Work to do
Reproduce each line of the data below word for word, keeping every line in its original order.

Stored items from a collection:
______________________________

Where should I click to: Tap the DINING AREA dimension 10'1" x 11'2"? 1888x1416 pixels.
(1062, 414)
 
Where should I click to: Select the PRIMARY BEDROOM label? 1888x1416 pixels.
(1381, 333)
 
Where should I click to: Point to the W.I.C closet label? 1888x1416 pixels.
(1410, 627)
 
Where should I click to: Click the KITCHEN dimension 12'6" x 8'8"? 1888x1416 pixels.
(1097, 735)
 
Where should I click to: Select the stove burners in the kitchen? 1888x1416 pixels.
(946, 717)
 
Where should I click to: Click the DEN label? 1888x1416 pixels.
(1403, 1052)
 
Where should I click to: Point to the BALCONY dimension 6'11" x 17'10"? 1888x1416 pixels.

______________________________

Solution for this exercise
Where should I click to: Tap the DINING AREA dimension 10'1" x 11'2"? 1888x1416 pixels.
(1062, 414)
 
Where should I click to: Select the PRIMARY BEDROOM label? 1888x1416 pixels.
(1381, 333)
 
Where should I click to: Point to the W.I.C closet label? 1888x1416 pixels.
(1410, 627)
 
Where should I click to: Click the KITCHEN dimension 12'6" x 8'8"? 1888x1416 pixels.
(1097, 735)
 
Where should I click to: Select the stove burners in the kitchen? 1888x1416 pixels.
(946, 717)
 
Where should I click to: Click the DEN label? 1888x1416 pixels.
(1403, 1052)
 
Where should I click to: Point to the BALCONY dimension 6'11" x 17'10"? 1888x1416 pixels.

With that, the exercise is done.